WHAT THIS TASK INVOLVES ▸
Below are some records; each one is to be set down again exactly.

Dataset records
==================================================
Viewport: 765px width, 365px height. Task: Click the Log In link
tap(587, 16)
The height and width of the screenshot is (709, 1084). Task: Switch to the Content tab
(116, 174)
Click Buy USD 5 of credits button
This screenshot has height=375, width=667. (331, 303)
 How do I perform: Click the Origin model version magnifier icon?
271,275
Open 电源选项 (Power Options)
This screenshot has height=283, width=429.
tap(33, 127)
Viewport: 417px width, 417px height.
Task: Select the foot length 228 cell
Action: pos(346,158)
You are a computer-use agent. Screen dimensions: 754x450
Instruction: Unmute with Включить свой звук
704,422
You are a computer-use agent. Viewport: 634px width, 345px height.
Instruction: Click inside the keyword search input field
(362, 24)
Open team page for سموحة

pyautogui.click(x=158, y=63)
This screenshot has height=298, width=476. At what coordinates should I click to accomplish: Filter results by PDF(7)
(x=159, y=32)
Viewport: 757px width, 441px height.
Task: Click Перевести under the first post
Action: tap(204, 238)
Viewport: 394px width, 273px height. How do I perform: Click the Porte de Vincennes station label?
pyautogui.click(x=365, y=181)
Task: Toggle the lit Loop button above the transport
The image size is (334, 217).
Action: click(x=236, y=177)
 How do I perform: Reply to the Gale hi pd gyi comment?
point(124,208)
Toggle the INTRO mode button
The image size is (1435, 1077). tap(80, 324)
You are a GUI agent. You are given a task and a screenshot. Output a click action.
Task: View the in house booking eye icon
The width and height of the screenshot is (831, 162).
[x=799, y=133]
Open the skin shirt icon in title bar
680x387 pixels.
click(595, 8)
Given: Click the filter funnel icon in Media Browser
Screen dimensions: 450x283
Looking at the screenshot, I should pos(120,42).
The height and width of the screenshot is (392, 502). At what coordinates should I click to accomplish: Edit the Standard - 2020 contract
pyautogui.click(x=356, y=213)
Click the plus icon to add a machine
==================================================
TASK RESULT ▸
Viewport: 765px width, 365px height. Task: Click the Log In link
tap(587, 16)
The height and width of the screenshot is (709, 1084). Task: Switch to the Content tab
(116, 174)
Click Buy USD 5 of credits button
This screenshot has height=375, width=667. (331, 303)
 How do I perform: Click the Origin model version magnifier icon?
271,275
Open 电源选项 (Power Options)
This screenshot has height=283, width=429.
tap(33, 127)
Viewport: 417px width, 417px height.
Task: Select the foot length 228 cell
Action: pos(346,158)
You are a computer-use agent. Screen dimensions: 754x450
Instruction: Unmute with Включить свой звук
704,422
You are a computer-use agent. Viewport: 634px width, 345px height.
Instruction: Click inside the keyword search input field
(362, 24)
Open team page for سموحة

pyautogui.click(x=158, y=63)
This screenshot has height=298, width=476. At what coordinates should I click to accomplish: Filter results by PDF(7)
(x=159, y=32)
Viewport: 757px width, 441px height.
Task: Click Перевести under the first post
Action: tap(204, 238)
Viewport: 394px width, 273px height. How do I perform: Click the Porte de Vincennes station label?
pyautogui.click(x=365, y=181)
Task: Toggle the lit Loop button above the transport
The image size is (334, 217).
Action: click(x=236, y=177)
 How do I perform: Reply to the Gale hi pd gyi comment?
point(124,208)
Toggle the INTRO mode button
The image size is (1435, 1077). tap(80, 324)
You are a GUI agent. You are given a task and a screenshot. Output a click action.
Task: View the in house booking eye icon
The width and height of the screenshot is (831, 162).
[x=799, y=133]
Open the skin shirt icon in title bar
680x387 pixels.
click(595, 8)
Given: Click the filter funnel icon in Media Browser
Screen dimensions: 450x283
Looking at the screenshot, I should pos(120,42).
The height and width of the screenshot is (392, 502). At what coordinates should I click to accomplish: Edit the Standard - 2020 contract
pyautogui.click(x=356, y=213)
Click the plus icon to add a machine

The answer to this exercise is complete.